- Problem to solve
The records below must be transcribed precisely and in full.

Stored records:
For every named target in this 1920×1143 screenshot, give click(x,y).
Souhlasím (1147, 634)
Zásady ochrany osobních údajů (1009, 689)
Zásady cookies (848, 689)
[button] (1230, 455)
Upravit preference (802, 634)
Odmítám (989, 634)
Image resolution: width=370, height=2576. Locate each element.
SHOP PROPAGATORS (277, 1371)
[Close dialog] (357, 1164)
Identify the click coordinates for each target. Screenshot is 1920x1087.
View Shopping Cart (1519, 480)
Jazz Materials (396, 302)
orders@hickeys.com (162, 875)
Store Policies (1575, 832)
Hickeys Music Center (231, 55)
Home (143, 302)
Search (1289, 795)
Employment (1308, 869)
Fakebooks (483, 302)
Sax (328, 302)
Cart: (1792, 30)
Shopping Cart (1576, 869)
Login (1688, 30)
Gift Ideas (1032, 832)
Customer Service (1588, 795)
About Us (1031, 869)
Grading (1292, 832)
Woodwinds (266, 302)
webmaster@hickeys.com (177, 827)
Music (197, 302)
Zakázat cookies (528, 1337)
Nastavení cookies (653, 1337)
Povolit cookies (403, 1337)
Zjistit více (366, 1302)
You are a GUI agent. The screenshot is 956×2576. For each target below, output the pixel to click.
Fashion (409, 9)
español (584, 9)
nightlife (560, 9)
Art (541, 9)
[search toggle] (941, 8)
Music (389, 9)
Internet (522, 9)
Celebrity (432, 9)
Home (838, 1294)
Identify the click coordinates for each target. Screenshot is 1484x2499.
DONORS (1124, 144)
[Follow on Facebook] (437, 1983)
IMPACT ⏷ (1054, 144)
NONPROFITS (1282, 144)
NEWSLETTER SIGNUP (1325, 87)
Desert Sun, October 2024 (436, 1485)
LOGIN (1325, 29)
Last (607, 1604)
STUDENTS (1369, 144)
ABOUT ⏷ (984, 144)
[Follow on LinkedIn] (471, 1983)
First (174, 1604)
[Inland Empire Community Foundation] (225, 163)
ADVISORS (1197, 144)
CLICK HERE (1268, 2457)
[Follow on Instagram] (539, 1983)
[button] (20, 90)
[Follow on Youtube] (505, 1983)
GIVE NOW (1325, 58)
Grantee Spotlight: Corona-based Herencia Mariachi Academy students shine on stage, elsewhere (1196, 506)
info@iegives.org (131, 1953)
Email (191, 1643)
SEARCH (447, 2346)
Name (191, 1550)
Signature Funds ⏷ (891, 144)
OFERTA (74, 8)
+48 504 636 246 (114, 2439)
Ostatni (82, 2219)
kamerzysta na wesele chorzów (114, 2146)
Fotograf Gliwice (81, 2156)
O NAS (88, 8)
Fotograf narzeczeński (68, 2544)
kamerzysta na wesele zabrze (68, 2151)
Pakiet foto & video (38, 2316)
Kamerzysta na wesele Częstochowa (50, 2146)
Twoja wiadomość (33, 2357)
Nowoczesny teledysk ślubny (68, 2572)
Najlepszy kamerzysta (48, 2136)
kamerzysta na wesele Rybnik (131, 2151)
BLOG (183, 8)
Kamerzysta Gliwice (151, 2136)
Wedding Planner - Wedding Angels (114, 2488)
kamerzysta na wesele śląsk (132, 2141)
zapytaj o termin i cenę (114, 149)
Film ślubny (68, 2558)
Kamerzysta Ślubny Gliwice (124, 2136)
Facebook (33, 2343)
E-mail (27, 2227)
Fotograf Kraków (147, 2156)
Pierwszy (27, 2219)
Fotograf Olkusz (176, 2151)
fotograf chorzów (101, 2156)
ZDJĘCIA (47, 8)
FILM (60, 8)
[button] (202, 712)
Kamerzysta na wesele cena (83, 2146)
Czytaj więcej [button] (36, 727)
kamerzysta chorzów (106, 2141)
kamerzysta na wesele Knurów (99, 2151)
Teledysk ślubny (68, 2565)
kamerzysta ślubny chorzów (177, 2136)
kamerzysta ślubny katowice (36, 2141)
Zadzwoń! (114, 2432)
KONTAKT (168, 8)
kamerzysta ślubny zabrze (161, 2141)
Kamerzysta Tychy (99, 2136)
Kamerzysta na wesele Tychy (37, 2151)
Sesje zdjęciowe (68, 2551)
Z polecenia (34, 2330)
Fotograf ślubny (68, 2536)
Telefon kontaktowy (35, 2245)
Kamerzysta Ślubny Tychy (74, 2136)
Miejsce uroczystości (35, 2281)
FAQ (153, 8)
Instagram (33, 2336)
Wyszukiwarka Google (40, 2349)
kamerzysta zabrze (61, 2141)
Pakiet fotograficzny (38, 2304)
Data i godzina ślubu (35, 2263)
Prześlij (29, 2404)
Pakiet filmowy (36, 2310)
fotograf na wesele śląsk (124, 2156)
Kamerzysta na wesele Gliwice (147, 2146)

- Result for this exercise
For every named target in this 1920×1143 screenshot, give click(x,y).
Souhlasím (1147, 634)
Zásady ochrany osobních údajů (1009, 689)
Zásady cookies (848, 689)
[button] (1230, 455)
Upravit preference (802, 634)
Odmítám (989, 634)
Image resolution: width=370, height=2576. Locate each element.
SHOP PROPAGATORS (277, 1371)
[Close dialog] (357, 1164)
Identify the click coordinates for each target. Screenshot is 1920x1087.
View Shopping Cart (1519, 480)
Jazz Materials (396, 302)
orders@hickeys.com (162, 875)
Store Policies (1575, 832)
Hickeys Music Center (231, 55)
Home (143, 302)
Search (1289, 795)
Employment (1308, 869)
Fakebooks (483, 302)
Sax (328, 302)
Cart: (1792, 30)
Shopping Cart (1576, 869)
Login (1688, 30)
Gift Ideas (1032, 832)
Customer Service (1588, 795)
About Us (1031, 869)
Grading (1292, 832)
Woodwinds (266, 302)
webmaster@hickeys.com (177, 827)
Music (197, 302)
Zakázat cookies (528, 1337)
Nastavení cookies (653, 1337)
Povolit cookies (403, 1337)
Zjistit více (366, 1302)
You are a GUI agent. The screenshot is 956×2576. For each target below, output the pixel to click.
Fashion (409, 9)
español (584, 9)
nightlife (560, 9)
Art (541, 9)
[search toggle] (941, 8)
Music (389, 9)
Internet (522, 9)
Celebrity (432, 9)
Home (838, 1294)
Identify the click coordinates for each target. Screenshot is 1484x2499.
DONORS (1124, 144)
[Follow on Facebook] (437, 1983)
IMPACT ⏷ (1054, 144)
NONPROFITS (1282, 144)
NEWSLETTER SIGNUP (1325, 87)
Desert Sun, October 2024 (436, 1485)
LOGIN (1325, 29)
Last (607, 1604)
STUDENTS (1369, 144)
ABOUT ⏷ (984, 144)
[Follow on LinkedIn] (471, 1983)
First (174, 1604)
[Inland Empire Community Foundation] (225, 163)
ADVISORS (1197, 144)
CLICK HERE (1268, 2457)
[Follow on Instagram] (539, 1983)
[button] (20, 90)
[Follow on Youtube] (505, 1983)
GIVE NOW (1325, 58)
Grantee Spotlight: Corona-based Herencia Mariachi Academy students shine on stage, elsewhere (1196, 506)
info@iegives.org (131, 1953)
Email (191, 1643)
SEARCH (447, 2346)
Name (191, 1550)
Signature Funds ⏷ (891, 144)
OFERTA (74, 8)
+48 504 636 246 (114, 2439)
Ostatni (82, 2219)
kamerzysta na wesele chorzów (114, 2146)
Fotograf Gliwice (81, 2156)
O NAS (88, 8)
Fotograf narzeczeński (68, 2544)
kamerzysta na wesele zabrze (68, 2151)
Pakiet foto & video (38, 2316)
Kamerzysta na wesele Częstochowa (50, 2146)
Twoja wiadomość (33, 2357)
Nowoczesny teledysk ślubny (68, 2572)
Najlepszy kamerzysta (48, 2136)
kamerzysta na wesele Rybnik (131, 2151)
BLOG (183, 8)
Kamerzysta Gliwice (151, 2136)
Wedding Planner - Wedding Angels (114, 2488)
kamerzysta na wesele śląsk (132, 2141)
zapytaj o termin i cenę (114, 149)
Film ślubny (68, 2558)
Kamerzysta Ślubny Gliwice (124, 2136)
Facebook (33, 2343)
E-mail (27, 2227)
Fotograf Kraków (147, 2156)
Pierwszy (27, 2219)
Fotograf Olkusz (176, 2151)
fotograf chorzów (101, 2156)
ZDJĘCIA (47, 8)
FILM (60, 8)
[button] (202, 712)
Kamerzysta na wesele cena (83, 2146)
Czytaj więcej [button] (36, 727)
kamerzysta chorzów (106, 2141)
kamerzysta na wesele Knurów (99, 2151)
Teledysk ślubny (68, 2565)
kamerzysta ślubny chorzów (177, 2136)
kamerzysta ślubny katowice (36, 2141)
Zadzwoń! (114, 2432)
KONTAKT (168, 8)
kamerzysta ślubny zabrze (161, 2141)
Kamerzysta Tychy (99, 2136)
Kamerzysta na wesele Tychy (37, 2151)
Sesje zdjęciowe (68, 2551)
Z polecenia (34, 2330)
Fotograf ślubny (68, 2536)
Telefon kontaktowy (35, 2245)
Kamerzysta Ślubny Tychy (74, 2136)
Miejsce uroczystości (35, 2281)
FAQ (153, 8)
Instagram (33, 2336)
Wyszukiwarka Google (40, 2349)
kamerzysta zabrze (61, 2141)
Pakiet fotograficzny (38, 2304)
Data i godzina ślubu (35, 2263)
Prześlij (29, 2404)
Pakiet filmowy (36, 2310)
fotograf na wesele śląsk (124, 2156)
Kamerzysta na wesele Gliwice (147, 2146)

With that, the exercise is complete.